Uma voz de mulher parece virada para a parte mais desinteressante do mundo, enquanto a de um homem, com falsa solenidade de mansplaining, lhe explica as posições do sling. Ela, em tom zombeteiro, inicia a conversa sobre o andarilho e ele remata como se recitasse um folheto de propaganda. Prazenteira, muda o tema pronunciando robe com pinças cautelosas e chambre com a ponta dos lábios esticados; ele repara no vestido e pergunta-lhe se usa robe; silêncio, constrangimento; ele mexe-se, pigarreia, duvida sobre o código deontológico dos e das jornalistas.

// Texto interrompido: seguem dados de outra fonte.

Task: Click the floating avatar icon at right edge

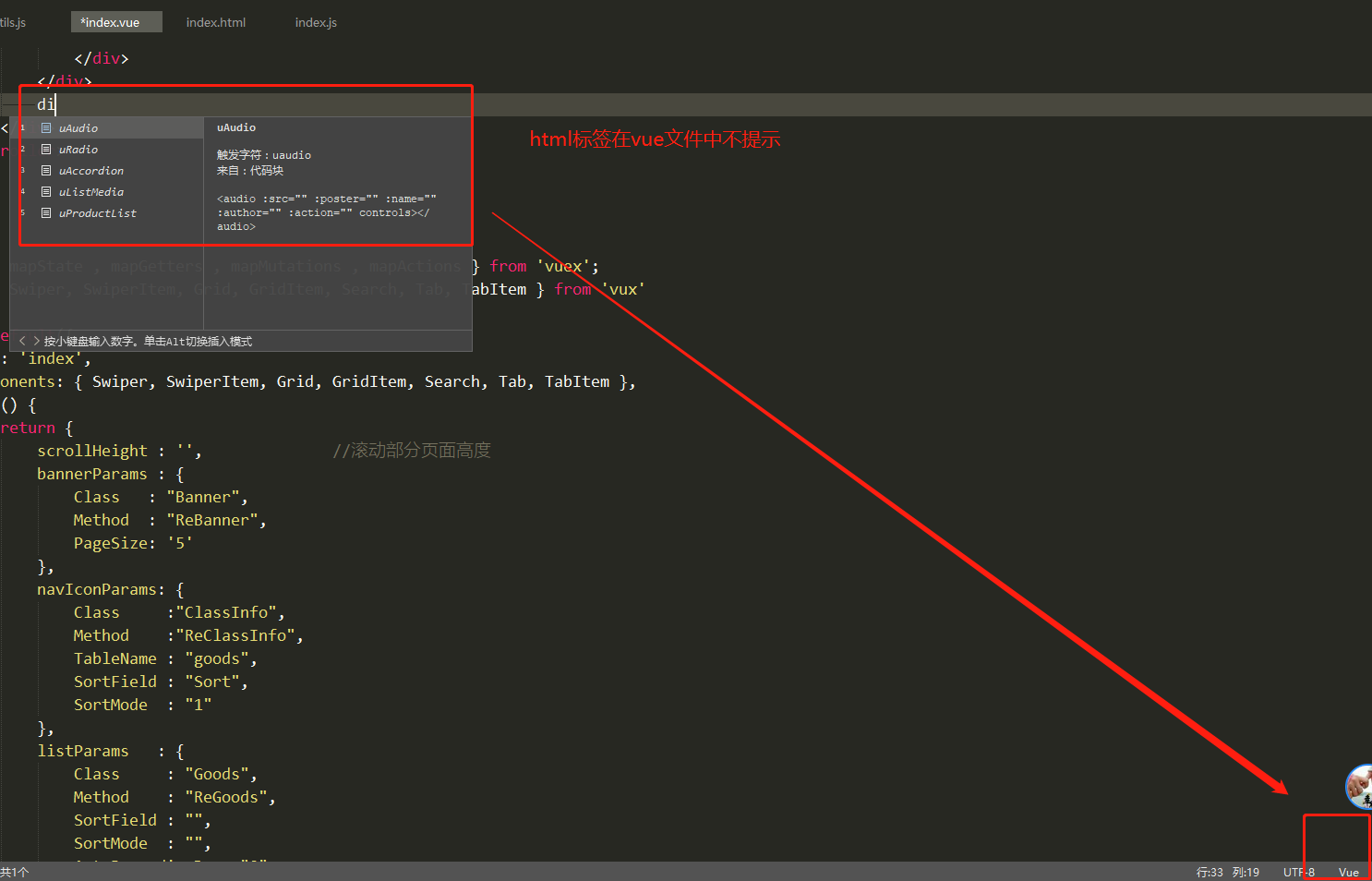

Ela, Madalena Zuarte, interroga-se porque terá de continuar as entrevistas com ele, Enrique Pichón-Rivière, notável psicanalista da América do Sul e admirador de Alejandra Pizarnik. Contraditoriamente ouvem-se ruídos intraduzíveis sobre claustrofobia e egodistonia dentro do closet. Insinuam-se assédios e cortejamentos. Next to him, a entrevistadora quer saber como as crianças vivem a noite; a voz do doutor ilumina-se ao entrar na obscuridade; tomando fôlego, detém-se aguardando a reação dela, que não surge. Percebe-se que faz sinais com os dedos e, trocista, pergunta: “Os poetas não dormem, é isso?”. “Eu ouço a noite, Madalena. Sou como as mulheres. Vejo os homens a adormecer. Vejo o sono dos bebés perto das mães, o sono dos mais velhos no quarto ao lado”. Entretanto delira com o que para muitos homens é uma estranheza: o momento em que as mamas das mulheres atingem o grau V na escala de Tanner, esse ponto que ocorre apenas na lactação. Ela tenta a todo o custo criar uma âncora para o ouvinte, interessando-se pelo amor romântico. “Convém que a amamentação não se eternize”, responde o doutor prosseguindo o delírio no Parque Verde do Mondego. Madalena traz o verso de Ruy Belo “era afinal o verão a única estação”; notando a falta de entusiasmo, acha-o snob e, afogueada, interpela-o sobre a democratização das praias. Pichón recorre a Montalbán ilustrando como as famílias dos populares foram substituídas por turistas em veraneio e, com Flaubert envergonhado, critica a massificação e os parques temáticos. Ligeiramente irritada, ela acresce as disneylandias como museus no inverno. Voltando à luz, indaga sobre o gosto das crianças pelo verão; sentindo-o resistente, estica convictamente a corda: “A sede, o suor e os insetos vibrantes?! Também gosto. Tudo isso transpira a erotismo”. O técnico de som da Rádio Osso distrai-se e a canção Estate de João Gilberto não sai. Inesperadamente ouve-se Odio l’Estate na voz de Roberta Gambarini.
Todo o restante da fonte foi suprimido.